Hence, limited data was recovered from the crash site that could give some important information.
However, after the tragic crash, the masses started criticizing the company for its driving assistance system, Tesla Autopilot. These speculations are based on statements from local authorities who said no one was on the driver’s seat at the time of crash.
As of now, the NTSB has issued a preliminary report that raises doubts about whether the Tesla Autopilot was engaged during the incident.
What Does The NTSB Report Say?
According to federal investigators, there are multiple disclosures in the report that suggests it’s too early to blame Tesla’s driving assistance suit.

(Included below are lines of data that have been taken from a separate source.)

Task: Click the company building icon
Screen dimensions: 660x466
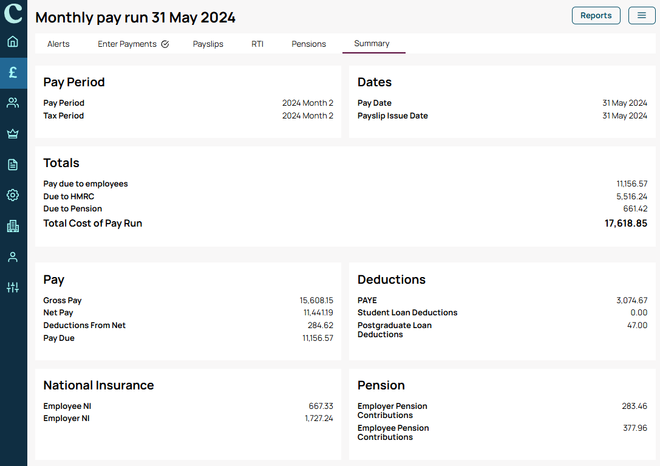Action: [x=13, y=226]
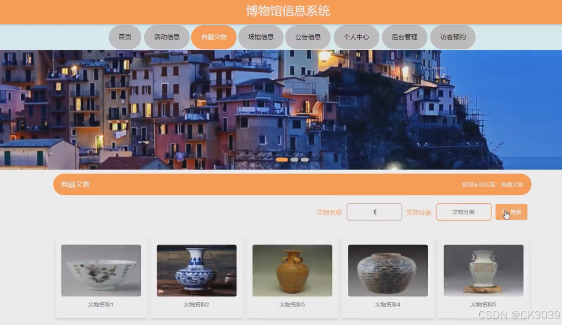Select the first carousel slide dot
Image resolution: width=562 pixels, height=325 pixels.
282,159
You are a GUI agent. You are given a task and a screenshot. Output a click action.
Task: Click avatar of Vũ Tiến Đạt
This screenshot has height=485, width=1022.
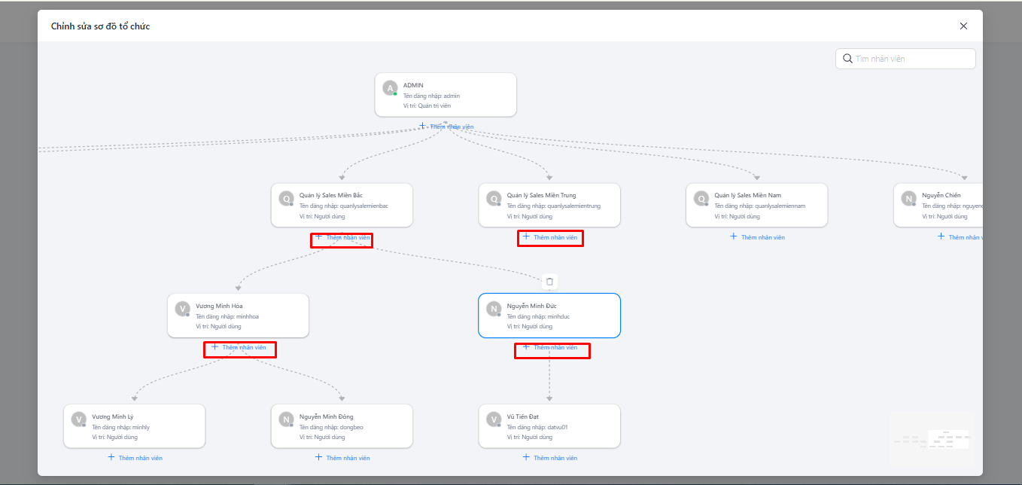point(494,419)
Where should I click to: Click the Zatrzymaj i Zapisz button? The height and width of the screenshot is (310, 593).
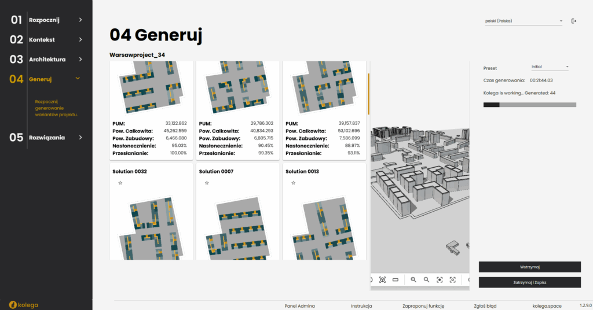point(529,282)
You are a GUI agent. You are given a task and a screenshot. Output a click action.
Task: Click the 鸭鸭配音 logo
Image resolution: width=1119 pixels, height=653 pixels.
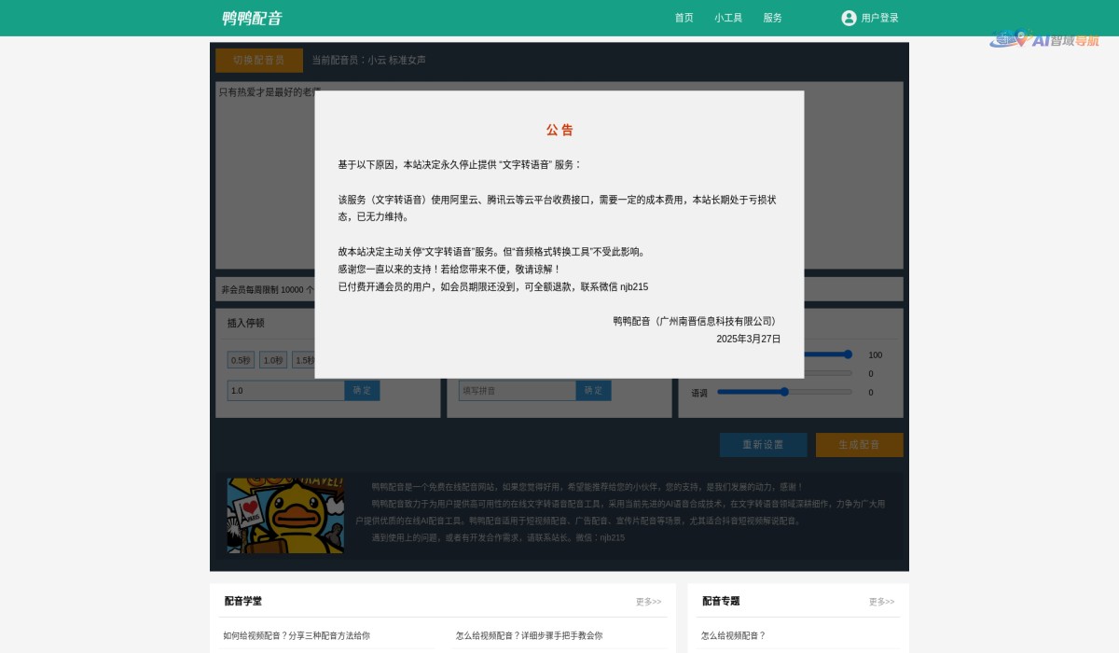tap(252, 17)
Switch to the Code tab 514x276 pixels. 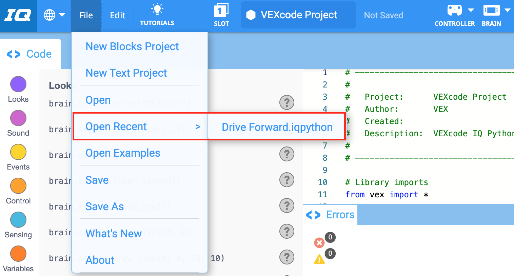tap(29, 54)
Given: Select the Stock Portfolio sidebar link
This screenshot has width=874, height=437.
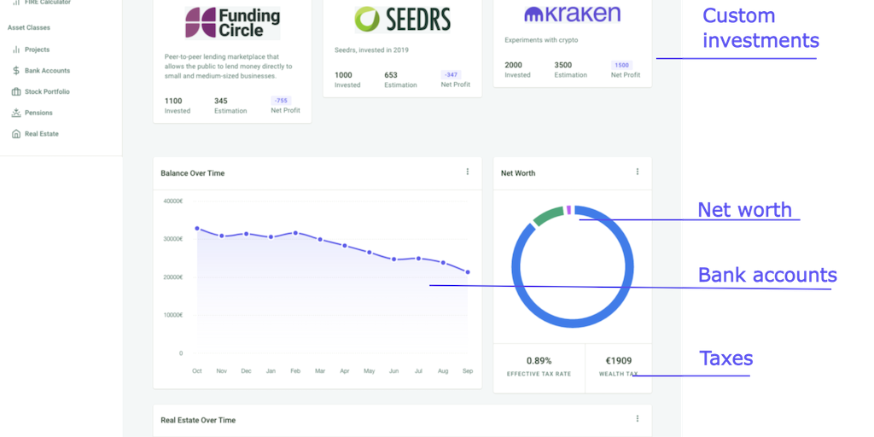Looking at the screenshot, I should pos(47,91).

The first is the security camera footage of the owner’s house that shows him entering the 2019 Model S from the driver’s side door while the other guy went in from the passenger’s door. After that, the car slowly went on its way.
According to NTSB, the car travelled about 550 ft “before departing the road on a curve, driving over the curb, and hitting a drainage culvert, a raised manhole and a tree.”
Now, the question that arises here is whether the Tesla Autopilot system would work on such roads or not. Basic Tesla Autopilot System has Traffic-Aware Cruise Control (maintains the speed of the car as per surroundings) and Autosteer (assists in maintaining lanes and centering) functionalities.
The NTSB says that Traffic-Aware Cruise control might be engaged but not the Autosteer. Both these features should be engaged for the Autopilot system to work.
Tesla’s Point Of View On The Crash
Tesla claims that local witnesses were mistaken about the fact that no one was in the driver’s seat. The EV maker supported its claim by saying that the seatbelts were buckled and the steering was deformed which leads to a conclusion that someone was behind the wheels.
Tesla even tried to simulate the conditions by testing one of its vehicles. However, the automaker didn’t provide any satisfactory details on how it came to that conclusion.
Anyway, the NTSB is yet to release a final investigation report, which could take up to 24 months in cases of fatal crash investigations. We assume it would require significant time to come up with a clear result as most of the data from the destroyed Model S is lost.
Tesla Autopilot is not a full self-driving software. Even the Full Self Driving package cannot be mistaken for autonomous driving software and Tesla clearly mentions that on its website.
The system also requires the driver to always be attentive and keep their hands-on steering wheel at all times. So, even if the driver was in the back seat that would ultimately disengage the Autopilot.
The hard truth is that two people lost their lives and we can only wait for the final report to arrive at a conclusion whether to blame Tesla Autopilot or not.
Anyway, irrespective of how advanced technology is, drivers must avoid relying on it. Follow the rules and be cautious while moving on the road.